● **任务说明**
判断下面三条说法是否与网页摘录相符。每条回答"是"或"否",并准确摘引原文中起决定作用的字句。1. 若要继续提高测试准确率,增加训练样本是唯一的办法。2. 文中说增加训练样本会使测试准确率下降。3. 文中谈的是怎样继续提高测试准确率。

如果想要继续提高测试准确率,就只能增加训练样本。

● **所给信息**
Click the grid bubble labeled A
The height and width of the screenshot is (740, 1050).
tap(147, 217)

● **练习结果**
1. 是——"就只能增加训练样本"
2. 否——"如果想要继续提高测试准确率,就只能增加训练样本"
3. 是——"如果想要继续提高测试准确率"